Causes of CJD

What Causes Creutzfeldt-Jakob Disease?

The latest thinking is that CJD is caused by a prion, which is a protein.^[3] In CJD, this prion is formed or folded incorrectly and forms clumps that disrupt brain function.

Sporadic Creutzfeldt-Jakob Disease Causes

While an improperly folded prion is involved in sporadic CJD, it is not known why or how people get the disease.^[5]

Familial or Genetic Creutzfeldt-Jakob Disease Causes

Familial or genetic CJD is inherited and involves a mutation in the gene responsible for making the prion. The mutation causes the prion to fold improperly.^[1]

Acquired or Iatrogeneic Creutzfeldt-Jakob Disease Causes

In acquired CJD, disease occurs by receiving CJD-contaminated tissues during medical procedures. Disease may develop after receiving a cornea (white part of the eye), skin or the covering of the brain from someone with CJD. Before 1985, it was possible to develop CJD from growth hormone taken from someone with CJD. Growth hormone from humans is no longer used in medical procedures. Recently, there has been a focus on the possibility that blood transfusions from persons with CJD may cause disease.

Variant Creutzfeldt-Jakob Disease Causes

In vCJD, disease occurs from ingesting the brain tissue of cows with bovine spongiform encephalopathy (BSE) known as mad cow disease. Researchers believe that it takes from 10 to over 20 years for disease to develop after eating contaminated beef.^[6]
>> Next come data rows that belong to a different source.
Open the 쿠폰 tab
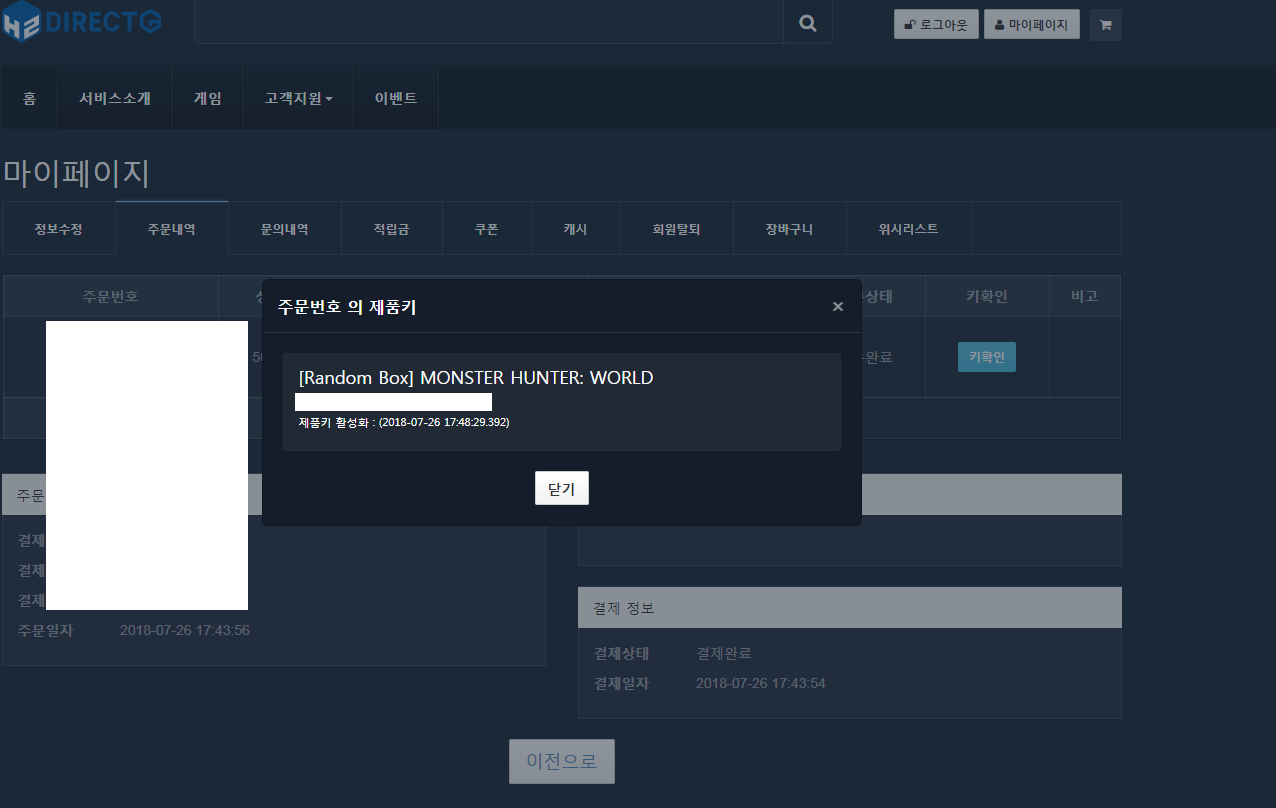 coord(487,229)
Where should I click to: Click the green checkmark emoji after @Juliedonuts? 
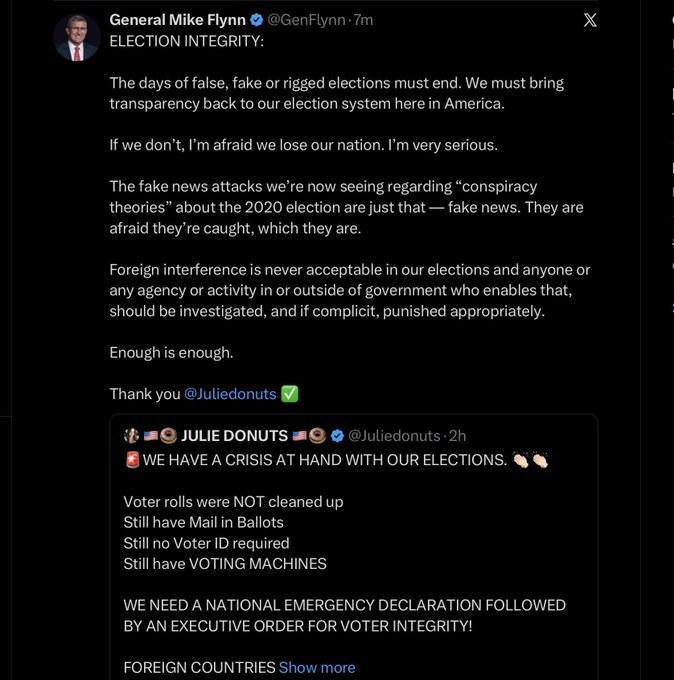[x=290, y=394]
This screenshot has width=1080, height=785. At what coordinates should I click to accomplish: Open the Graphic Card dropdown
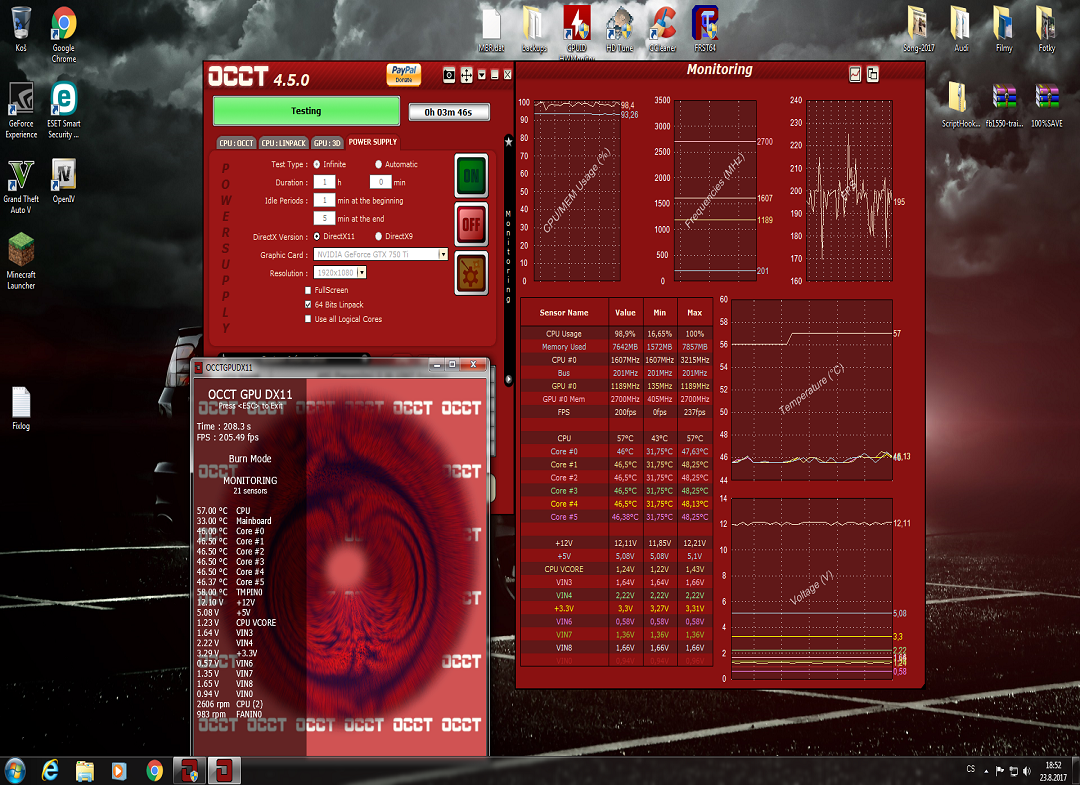coord(443,255)
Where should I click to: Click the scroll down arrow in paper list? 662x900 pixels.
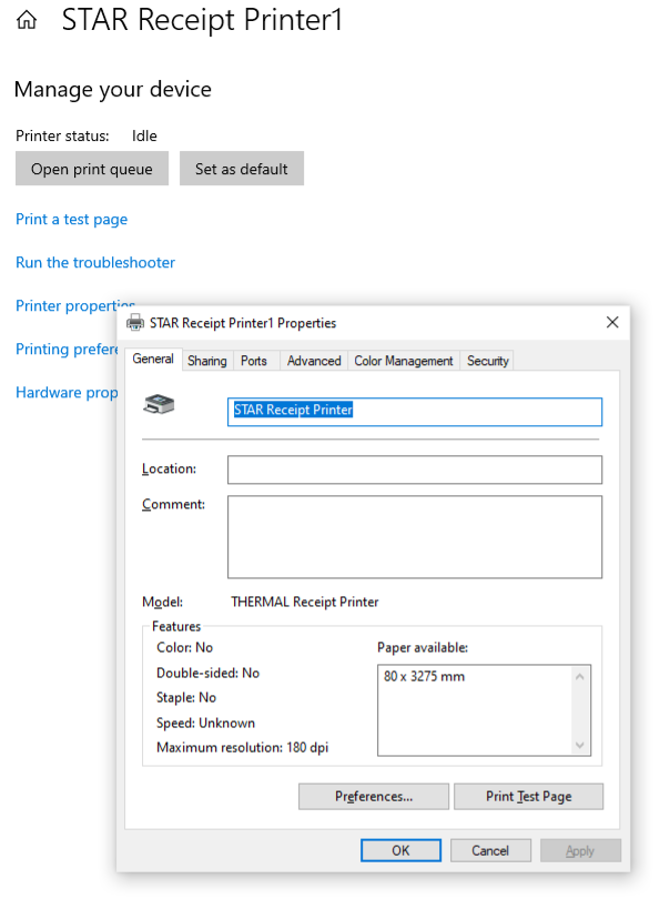(x=580, y=745)

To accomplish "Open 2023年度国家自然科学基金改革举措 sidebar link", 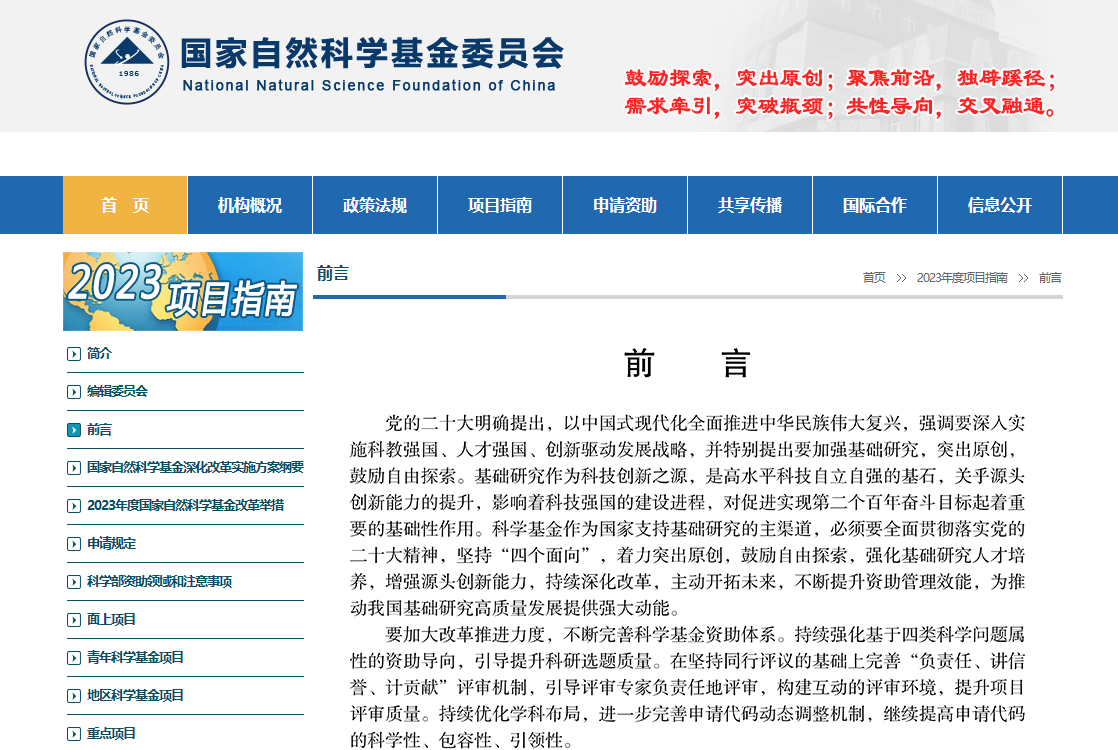I will point(185,505).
Prions cause several diseases known as transmissible spongiform encephalopathies. All of these diseases result in declining brain function and lengthy periods of apparent health before symptoms appear. Prion disease affects both humans and animals^[7] and includes CJD and vCJD in humans. Among animals, bovine spongiform encephalopathy occurs in cows, chronic wasting disease in hoofed animals such as elk, moose, and deer, and scrapie8 in sheep and goats.